Collected data

----------------

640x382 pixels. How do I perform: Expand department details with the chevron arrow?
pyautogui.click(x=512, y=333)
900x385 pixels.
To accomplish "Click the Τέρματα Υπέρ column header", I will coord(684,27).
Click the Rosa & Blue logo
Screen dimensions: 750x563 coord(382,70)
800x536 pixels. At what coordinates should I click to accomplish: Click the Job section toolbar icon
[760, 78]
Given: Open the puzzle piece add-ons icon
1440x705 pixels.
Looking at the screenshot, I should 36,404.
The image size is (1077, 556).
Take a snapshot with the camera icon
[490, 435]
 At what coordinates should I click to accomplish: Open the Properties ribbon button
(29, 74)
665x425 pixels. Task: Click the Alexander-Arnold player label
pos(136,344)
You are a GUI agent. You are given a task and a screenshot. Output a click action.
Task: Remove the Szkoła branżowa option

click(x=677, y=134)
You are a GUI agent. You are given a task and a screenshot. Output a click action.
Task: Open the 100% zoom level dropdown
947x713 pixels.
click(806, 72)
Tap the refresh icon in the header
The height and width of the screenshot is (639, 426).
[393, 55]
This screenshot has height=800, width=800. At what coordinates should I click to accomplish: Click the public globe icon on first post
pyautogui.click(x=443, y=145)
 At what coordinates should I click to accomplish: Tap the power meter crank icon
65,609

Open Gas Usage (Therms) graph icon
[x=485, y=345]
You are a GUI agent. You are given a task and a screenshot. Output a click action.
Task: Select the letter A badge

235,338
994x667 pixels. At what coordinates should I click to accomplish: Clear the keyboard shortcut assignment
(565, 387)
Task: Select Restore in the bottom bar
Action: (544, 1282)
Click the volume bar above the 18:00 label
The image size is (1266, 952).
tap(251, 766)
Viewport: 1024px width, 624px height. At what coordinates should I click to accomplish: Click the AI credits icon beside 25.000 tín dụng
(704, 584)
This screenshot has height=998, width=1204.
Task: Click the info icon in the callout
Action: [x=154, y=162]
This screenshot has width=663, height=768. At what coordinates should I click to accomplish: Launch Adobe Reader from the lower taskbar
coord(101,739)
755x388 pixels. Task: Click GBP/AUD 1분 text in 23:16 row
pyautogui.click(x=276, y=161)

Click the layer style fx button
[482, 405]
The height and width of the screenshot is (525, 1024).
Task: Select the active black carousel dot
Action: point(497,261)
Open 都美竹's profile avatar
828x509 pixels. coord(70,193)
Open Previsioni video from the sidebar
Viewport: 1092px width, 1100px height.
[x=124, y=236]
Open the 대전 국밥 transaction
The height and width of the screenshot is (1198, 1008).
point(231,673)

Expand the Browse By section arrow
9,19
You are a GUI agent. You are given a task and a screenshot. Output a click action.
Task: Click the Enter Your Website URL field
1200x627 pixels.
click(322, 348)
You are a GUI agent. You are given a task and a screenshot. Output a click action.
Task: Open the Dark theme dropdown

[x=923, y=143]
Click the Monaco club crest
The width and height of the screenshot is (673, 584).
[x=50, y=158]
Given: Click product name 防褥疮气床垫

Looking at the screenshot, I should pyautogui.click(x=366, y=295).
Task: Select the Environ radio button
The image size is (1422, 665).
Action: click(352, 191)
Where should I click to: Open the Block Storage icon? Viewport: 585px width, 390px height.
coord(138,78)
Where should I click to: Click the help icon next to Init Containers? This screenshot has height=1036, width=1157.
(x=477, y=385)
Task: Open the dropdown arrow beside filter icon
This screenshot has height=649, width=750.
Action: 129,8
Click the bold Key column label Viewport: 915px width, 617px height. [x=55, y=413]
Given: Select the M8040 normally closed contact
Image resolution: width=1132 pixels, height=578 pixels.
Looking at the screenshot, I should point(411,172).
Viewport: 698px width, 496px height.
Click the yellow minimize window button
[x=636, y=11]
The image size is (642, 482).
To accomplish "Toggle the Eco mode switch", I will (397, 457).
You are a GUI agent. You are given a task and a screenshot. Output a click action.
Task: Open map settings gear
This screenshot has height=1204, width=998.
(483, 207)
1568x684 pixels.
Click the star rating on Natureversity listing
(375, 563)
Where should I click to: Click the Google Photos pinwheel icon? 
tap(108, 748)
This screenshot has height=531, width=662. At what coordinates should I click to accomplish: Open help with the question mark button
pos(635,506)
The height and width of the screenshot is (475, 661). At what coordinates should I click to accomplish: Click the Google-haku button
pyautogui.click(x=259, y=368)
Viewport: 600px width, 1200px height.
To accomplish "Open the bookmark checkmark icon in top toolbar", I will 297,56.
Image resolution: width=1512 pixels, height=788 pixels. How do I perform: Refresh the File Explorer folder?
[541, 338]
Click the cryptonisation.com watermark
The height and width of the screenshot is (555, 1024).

----------------

**Work task**
In the entries above, find the line holding "Expand the Browse By section arrow" and the line holding "1568x684 pixels.", then retype exactly those two lines and every line between them, and nothing else.

**Solution for this task**
Expand the Browse By section arrow
9,19
You are a GUI agent. You are given a task and a screenshot. Output a click action.
Task: Click the Enter Your Website URL field
1200x627 pixels.
click(322, 348)
You are a GUI agent. You are given a task and a screenshot. Output a click action.
Task: Open the Dark theme dropdown

[x=923, y=143]
Click the Monaco club crest
The width and height of the screenshot is (673, 584).
[x=50, y=158]
Given: Click product name 防褥疮气床垫

Looking at the screenshot, I should pyautogui.click(x=366, y=295).
Task: Select the Environ radio button
The image size is (1422, 665).
Action: click(352, 191)
Where should I click to: Open the Block Storage icon? Viewport: 585px width, 390px height.
coord(138,78)
Where should I click to: Click the help icon next to Init Containers? This screenshot has height=1036, width=1157.
(x=477, y=385)
Task: Open the dropdown arrow beside filter icon
This screenshot has height=649, width=750.
Action: 129,8
Click the bold Key column label Viewport: 915px width, 617px height. [x=55, y=413]
Given: Select the M8040 normally closed contact
Image resolution: width=1132 pixels, height=578 pixels.
Looking at the screenshot, I should point(411,172).
Viewport: 698px width, 496px height.
Click the yellow minimize window button
[x=636, y=11]
The image size is (642, 482).
To accomplish "Toggle the Eco mode switch", I will (397, 457).
You are a GUI agent. You are given a task and a screenshot. Output a click action.
Task: Open map settings gear
This screenshot has height=1204, width=998.
(483, 207)
1568x684 pixels.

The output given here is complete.